Does meta-ethical relativism have substantive implications for action? Normative relativism - the doctrine that it is morally wrong to pass judgment on or to interfere with the moral practices of others who have adopted moralities different from one's own - is often defended by anthropologists, perhaps in reaction to those Western conceptions of the inferiority of other cultures that played a role in colonialism. It also has application to disagreements within a society such as that concerning the morality of abortion, where the positions of the disputing parties seem ultimately to be based on fundamentally different conceptions of personhood.

As in the case of descriptive and meta-ethical relativism, however, there is no direct path from [meta-ethical] to normative relativism. One could hold consistently that there is no single true morality while judging and interfering with others on the basis of one's own morality. Wong has proposed a version of normative relativism consistent with the point that nothing normative follows straightforwardly from meta-ethical relativism. Meta-ethical relativism needs to be supplemented with a liberal contractualist ethic to imply an ethic of nonintervention. A liberal contractualist ethic requires that moral principles be justifiable to the individuals governed by these principles. If no single morality is most justified for everyone, liberal normative relativism may require one not to interfere with those who have a different morality, though the requirement of noninterference may not be absolute when it comes into conflict with other moral requirements such as prohibitions against torture or the killing of innocents.


References and further reading (excerpts):

Benedict, R. (1934) Patterns of Culture, New York: Penguin.(Argues that different cultures are organized around different and incommensurable values.)

Foot, P. (1978) Moral Relativism (The Lindley Lectures), Lawrence, KS: University of Kansas Press.(Defends a form of moderate relativism.)

MacIntyre, A. (1988) Whose Justice? Which Rationality?, Notre Dame, IN: University of Notre Dame Press.(Accepts a strong version of descriptive relativism in which different moral traditions contain incommensurable values and standards of rational justification, but argues against meta-ethical relativism on the grounds that traditions may be compared with respect to their ability to resolve internal problems and to explain why other traditions have failed to solve their own problems.)
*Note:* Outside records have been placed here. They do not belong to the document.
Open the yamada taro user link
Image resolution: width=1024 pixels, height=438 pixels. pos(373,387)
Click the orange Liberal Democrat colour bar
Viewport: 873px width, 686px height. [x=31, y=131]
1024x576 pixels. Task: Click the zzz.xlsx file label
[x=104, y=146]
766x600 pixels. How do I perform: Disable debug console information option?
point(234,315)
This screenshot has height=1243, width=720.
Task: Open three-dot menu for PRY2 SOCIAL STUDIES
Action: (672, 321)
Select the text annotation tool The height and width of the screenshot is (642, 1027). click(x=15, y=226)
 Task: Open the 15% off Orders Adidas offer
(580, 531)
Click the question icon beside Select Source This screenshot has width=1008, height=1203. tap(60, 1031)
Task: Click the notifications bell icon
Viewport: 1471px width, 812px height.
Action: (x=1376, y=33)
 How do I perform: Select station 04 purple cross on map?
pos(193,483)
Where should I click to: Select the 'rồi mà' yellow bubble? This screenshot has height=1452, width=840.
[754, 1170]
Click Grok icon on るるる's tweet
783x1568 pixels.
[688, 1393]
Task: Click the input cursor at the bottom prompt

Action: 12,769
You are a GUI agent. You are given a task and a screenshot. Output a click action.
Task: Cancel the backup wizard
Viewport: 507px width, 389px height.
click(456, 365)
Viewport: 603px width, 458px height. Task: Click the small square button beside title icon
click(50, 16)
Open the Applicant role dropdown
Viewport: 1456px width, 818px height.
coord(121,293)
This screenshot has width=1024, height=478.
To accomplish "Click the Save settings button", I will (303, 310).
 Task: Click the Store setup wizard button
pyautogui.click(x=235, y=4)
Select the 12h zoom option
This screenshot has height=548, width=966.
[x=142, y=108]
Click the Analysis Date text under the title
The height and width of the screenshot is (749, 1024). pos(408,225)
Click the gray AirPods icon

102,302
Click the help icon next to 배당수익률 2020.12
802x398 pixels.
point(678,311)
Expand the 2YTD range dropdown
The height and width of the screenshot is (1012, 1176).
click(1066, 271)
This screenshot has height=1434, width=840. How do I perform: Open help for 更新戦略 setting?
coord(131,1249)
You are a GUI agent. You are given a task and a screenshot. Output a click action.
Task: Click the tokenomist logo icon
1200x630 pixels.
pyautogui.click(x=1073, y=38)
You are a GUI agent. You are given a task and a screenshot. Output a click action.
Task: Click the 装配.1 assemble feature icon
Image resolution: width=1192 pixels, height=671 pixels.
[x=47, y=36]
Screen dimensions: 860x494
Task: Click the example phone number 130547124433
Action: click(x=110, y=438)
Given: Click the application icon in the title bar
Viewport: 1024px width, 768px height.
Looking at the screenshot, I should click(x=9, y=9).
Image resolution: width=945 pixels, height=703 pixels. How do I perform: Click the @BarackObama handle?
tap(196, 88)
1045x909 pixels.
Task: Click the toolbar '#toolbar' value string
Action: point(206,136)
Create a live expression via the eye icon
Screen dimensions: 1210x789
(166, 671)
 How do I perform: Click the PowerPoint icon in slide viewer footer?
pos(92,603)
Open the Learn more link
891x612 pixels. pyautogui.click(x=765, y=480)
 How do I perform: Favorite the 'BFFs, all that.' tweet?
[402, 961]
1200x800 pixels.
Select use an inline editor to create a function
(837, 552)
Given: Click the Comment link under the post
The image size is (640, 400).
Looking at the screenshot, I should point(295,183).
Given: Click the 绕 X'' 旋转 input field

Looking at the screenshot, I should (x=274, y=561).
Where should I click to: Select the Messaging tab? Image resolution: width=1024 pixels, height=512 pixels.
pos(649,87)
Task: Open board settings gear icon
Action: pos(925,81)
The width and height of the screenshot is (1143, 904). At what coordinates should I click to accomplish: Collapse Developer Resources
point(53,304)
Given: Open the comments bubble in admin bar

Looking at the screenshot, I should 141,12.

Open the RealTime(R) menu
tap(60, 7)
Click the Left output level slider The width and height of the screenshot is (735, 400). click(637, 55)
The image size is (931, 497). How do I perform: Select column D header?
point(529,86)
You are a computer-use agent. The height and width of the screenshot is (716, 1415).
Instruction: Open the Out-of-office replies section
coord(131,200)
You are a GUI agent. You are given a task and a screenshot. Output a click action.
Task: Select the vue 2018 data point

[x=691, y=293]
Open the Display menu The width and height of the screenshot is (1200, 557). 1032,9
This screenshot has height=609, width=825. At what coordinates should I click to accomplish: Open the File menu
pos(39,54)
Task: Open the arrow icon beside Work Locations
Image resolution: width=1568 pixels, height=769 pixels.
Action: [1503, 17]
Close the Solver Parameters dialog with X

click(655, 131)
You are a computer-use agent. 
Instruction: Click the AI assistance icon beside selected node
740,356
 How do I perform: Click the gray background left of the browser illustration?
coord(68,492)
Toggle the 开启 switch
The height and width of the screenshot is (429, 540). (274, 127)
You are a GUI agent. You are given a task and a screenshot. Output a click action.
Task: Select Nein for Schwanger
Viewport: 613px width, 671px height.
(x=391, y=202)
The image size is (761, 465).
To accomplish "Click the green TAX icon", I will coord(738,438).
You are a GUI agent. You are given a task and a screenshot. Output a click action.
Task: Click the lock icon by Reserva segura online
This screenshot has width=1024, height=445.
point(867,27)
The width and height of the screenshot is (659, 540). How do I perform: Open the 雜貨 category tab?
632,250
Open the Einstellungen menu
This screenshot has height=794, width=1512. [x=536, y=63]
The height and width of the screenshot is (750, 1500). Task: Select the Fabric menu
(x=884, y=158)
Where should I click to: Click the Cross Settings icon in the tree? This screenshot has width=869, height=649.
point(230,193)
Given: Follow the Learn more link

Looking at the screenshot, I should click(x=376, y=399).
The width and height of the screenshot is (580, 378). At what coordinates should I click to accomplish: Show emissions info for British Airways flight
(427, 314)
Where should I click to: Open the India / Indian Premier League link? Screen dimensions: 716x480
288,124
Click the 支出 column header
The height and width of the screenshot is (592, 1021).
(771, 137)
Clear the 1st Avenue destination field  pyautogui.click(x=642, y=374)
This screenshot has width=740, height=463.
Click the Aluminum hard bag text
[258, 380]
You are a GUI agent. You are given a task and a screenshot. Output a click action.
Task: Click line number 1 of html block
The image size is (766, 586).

Nagel, T. (1986) The View from Nowhere, New York: Oxford University Press.(Criticism of arguments for meta-ethical relativism from moral diversity.)

Williams, B. (1972) Morality: An Introduction to Ethics, New York: Harper & Row.(Criticism of some versions of meta-ethical and normative relativism.)

Wong, D. (1996) "Pluralistic Relativism", Midwest Studies in Philosophy 20: 378-400.(More discussion about the constraints that all adequate moralities would have to meet.)